▶ Problem description: Write out the entries below exactly. End with the line that contains "Launch Spotify from".

*** Data for review ***

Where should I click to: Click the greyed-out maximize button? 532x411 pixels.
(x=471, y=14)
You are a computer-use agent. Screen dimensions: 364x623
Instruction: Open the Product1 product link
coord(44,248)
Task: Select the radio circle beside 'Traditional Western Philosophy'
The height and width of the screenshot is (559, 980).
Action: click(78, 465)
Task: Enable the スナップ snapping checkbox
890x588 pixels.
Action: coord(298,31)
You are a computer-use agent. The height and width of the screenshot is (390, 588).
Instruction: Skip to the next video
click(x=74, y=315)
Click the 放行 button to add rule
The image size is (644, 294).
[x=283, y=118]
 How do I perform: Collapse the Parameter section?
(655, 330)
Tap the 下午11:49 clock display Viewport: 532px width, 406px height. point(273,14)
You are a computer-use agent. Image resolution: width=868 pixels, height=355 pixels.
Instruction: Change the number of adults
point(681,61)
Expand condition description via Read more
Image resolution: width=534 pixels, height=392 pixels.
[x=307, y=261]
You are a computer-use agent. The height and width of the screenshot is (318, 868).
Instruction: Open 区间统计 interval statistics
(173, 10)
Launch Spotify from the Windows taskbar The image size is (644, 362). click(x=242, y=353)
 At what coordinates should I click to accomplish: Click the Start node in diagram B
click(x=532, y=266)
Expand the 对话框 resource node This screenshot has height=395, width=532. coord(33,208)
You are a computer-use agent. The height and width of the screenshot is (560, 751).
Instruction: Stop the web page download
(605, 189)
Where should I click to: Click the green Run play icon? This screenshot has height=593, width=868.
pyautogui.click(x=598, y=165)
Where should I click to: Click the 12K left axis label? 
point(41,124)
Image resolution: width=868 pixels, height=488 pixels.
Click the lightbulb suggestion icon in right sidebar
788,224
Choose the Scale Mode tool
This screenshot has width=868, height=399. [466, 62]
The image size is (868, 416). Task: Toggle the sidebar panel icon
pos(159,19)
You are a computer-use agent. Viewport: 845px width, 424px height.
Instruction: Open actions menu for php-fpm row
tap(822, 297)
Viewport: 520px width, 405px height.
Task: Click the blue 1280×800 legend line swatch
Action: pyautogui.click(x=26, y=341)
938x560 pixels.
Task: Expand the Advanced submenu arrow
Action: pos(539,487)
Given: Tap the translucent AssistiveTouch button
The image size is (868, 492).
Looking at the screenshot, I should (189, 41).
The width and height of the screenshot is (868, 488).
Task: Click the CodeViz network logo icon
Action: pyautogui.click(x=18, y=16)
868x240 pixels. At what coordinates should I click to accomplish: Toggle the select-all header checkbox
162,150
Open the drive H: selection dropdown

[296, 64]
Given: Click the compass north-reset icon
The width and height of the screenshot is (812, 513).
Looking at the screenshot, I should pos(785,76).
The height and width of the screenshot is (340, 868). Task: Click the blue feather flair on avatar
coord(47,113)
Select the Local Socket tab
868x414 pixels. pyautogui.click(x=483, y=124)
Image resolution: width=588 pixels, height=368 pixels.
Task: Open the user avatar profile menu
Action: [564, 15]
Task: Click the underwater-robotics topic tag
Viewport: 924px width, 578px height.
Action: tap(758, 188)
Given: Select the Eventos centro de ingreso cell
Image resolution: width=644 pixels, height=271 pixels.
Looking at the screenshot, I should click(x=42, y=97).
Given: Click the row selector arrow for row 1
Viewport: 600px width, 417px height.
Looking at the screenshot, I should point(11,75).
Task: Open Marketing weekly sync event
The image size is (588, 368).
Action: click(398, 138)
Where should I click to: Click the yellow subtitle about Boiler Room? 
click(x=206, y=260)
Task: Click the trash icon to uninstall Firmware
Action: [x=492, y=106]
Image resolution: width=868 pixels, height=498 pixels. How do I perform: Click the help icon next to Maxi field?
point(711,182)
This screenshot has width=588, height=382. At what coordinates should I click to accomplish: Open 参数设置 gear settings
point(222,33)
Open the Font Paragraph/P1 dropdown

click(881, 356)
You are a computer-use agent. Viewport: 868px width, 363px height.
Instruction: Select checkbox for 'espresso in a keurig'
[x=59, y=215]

***

▶ Solution:
Where should I click to: Click the greyed-out maximize button? 532x411 pixels.
(x=471, y=14)
You are a computer-use agent. Screen dimensions: 364x623
Instruction: Open the Product1 product link
coord(44,248)
Task: Select the radio circle beside 'Traditional Western Philosophy'
The height and width of the screenshot is (559, 980).
Action: click(78, 465)
Task: Enable the スナップ snapping checkbox
890x588 pixels.
Action: coord(298,31)
You are a computer-use agent. The height and width of the screenshot is (390, 588).
Instruction: Skip to the next video
click(x=74, y=315)
Click the 放行 button to add rule
The image size is (644, 294).
[x=283, y=118]
 How do I perform: Collapse the Parameter section?
(655, 330)
Tap the 下午11:49 clock display Viewport: 532px width, 406px height. point(273,14)
You are a computer-use agent. Image resolution: width=868 pixels, height=355 pixels.
Instruction: Change the number of adults
point(681,61)
Expand condition description via Read more
Image resolution: width=534 pixels, height=392 pixels.
[x=307, y=261]
You are a computer-use agent. The height and width of the screenshot is (318, 868).
Instruction: Open 区间统计 interval statistics
(173, 10)
Launch Spotify from the Windows taskbar The image size is (644, 362). click(x=242, y=353)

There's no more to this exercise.